[Stored data entries]
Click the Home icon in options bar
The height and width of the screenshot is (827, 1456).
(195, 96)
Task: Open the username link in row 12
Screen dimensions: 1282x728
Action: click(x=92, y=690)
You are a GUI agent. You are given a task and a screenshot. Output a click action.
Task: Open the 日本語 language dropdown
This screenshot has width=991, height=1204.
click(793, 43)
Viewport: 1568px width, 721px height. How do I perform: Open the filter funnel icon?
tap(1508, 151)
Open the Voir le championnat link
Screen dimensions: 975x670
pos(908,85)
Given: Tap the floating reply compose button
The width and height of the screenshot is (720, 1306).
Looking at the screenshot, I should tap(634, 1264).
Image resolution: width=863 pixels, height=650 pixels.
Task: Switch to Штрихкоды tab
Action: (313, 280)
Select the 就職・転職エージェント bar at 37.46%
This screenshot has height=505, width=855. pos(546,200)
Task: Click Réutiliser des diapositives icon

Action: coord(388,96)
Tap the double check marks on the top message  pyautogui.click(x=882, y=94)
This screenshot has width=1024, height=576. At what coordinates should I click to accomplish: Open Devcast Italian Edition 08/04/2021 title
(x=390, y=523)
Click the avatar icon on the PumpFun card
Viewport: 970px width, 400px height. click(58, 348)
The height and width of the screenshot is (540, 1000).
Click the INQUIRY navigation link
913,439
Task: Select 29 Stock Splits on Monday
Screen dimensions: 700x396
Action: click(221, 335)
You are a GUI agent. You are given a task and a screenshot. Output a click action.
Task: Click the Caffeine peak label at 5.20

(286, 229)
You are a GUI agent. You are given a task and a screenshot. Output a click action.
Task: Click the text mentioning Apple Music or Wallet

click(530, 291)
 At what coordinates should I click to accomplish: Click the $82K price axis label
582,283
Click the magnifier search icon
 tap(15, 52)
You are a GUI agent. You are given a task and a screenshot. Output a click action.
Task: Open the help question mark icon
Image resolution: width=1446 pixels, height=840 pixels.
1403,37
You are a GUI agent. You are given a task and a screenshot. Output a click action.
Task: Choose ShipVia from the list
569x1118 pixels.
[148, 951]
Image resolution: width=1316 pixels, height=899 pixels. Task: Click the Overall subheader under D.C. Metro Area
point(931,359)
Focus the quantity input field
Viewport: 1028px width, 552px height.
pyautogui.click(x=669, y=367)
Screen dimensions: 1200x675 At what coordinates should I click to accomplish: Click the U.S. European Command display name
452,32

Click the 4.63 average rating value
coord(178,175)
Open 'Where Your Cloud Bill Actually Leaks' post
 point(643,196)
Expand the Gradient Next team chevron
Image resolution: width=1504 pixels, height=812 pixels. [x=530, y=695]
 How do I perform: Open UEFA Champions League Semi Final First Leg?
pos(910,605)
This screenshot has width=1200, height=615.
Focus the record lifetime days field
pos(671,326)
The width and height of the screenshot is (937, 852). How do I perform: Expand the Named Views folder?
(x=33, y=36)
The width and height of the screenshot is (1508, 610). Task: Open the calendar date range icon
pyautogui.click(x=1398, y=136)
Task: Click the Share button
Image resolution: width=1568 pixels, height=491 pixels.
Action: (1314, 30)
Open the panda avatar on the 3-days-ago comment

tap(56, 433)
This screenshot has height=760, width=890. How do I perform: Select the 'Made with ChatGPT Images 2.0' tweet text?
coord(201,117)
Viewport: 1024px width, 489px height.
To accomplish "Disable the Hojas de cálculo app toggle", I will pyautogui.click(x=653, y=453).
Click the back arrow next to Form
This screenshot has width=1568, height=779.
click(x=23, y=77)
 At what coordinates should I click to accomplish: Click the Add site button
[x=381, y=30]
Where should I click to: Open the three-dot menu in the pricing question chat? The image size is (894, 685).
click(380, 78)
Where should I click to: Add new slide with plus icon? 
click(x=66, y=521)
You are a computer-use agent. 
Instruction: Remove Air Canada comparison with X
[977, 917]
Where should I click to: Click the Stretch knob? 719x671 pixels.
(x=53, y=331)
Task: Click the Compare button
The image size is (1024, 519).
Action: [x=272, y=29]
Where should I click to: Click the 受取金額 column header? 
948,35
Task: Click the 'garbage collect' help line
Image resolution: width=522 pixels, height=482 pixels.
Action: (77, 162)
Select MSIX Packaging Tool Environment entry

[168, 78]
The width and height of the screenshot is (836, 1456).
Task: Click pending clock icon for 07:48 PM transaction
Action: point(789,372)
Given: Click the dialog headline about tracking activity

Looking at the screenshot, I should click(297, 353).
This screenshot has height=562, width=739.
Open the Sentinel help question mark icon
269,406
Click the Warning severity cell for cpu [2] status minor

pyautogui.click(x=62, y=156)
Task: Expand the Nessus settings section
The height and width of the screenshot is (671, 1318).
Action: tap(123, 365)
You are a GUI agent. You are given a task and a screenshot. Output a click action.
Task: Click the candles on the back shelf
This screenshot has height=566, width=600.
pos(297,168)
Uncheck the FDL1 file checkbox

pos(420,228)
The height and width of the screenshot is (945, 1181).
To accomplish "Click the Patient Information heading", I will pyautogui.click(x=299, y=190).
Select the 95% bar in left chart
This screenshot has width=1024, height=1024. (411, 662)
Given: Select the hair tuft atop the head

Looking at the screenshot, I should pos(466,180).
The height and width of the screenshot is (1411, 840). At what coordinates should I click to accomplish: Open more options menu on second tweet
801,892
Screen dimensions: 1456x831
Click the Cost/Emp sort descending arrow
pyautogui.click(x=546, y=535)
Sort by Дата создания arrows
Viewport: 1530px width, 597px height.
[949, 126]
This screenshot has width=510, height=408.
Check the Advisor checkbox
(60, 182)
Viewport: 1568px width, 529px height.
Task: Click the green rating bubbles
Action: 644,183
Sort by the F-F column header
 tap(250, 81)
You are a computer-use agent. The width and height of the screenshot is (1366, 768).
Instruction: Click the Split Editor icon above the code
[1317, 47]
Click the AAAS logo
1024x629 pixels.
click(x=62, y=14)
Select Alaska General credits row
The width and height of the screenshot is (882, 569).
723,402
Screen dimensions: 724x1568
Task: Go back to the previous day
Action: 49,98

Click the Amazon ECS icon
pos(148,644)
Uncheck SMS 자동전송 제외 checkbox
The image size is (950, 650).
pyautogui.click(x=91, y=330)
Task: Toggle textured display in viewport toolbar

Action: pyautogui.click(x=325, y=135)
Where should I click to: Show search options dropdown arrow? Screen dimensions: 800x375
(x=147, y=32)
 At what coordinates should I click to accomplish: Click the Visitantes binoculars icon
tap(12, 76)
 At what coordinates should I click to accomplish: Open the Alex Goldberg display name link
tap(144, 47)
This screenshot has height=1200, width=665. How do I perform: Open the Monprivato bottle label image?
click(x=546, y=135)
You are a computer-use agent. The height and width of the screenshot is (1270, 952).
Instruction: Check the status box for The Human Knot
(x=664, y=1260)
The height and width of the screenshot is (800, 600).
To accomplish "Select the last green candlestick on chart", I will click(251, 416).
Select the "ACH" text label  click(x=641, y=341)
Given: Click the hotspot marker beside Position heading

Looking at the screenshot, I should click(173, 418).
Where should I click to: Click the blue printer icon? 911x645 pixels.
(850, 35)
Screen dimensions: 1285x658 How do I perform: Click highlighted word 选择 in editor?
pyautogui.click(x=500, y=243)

ABOUT THIS EXERCISE:
Only the lines above that hold "computer" are wanted. Show every one of them.

REPLY:
You are a computer-use agent. 
You are a computer-use agent. The width and height of the screenshot is (1366, 768).
You are a computer-use agent. The height and width of the screenshot is (1270, 952).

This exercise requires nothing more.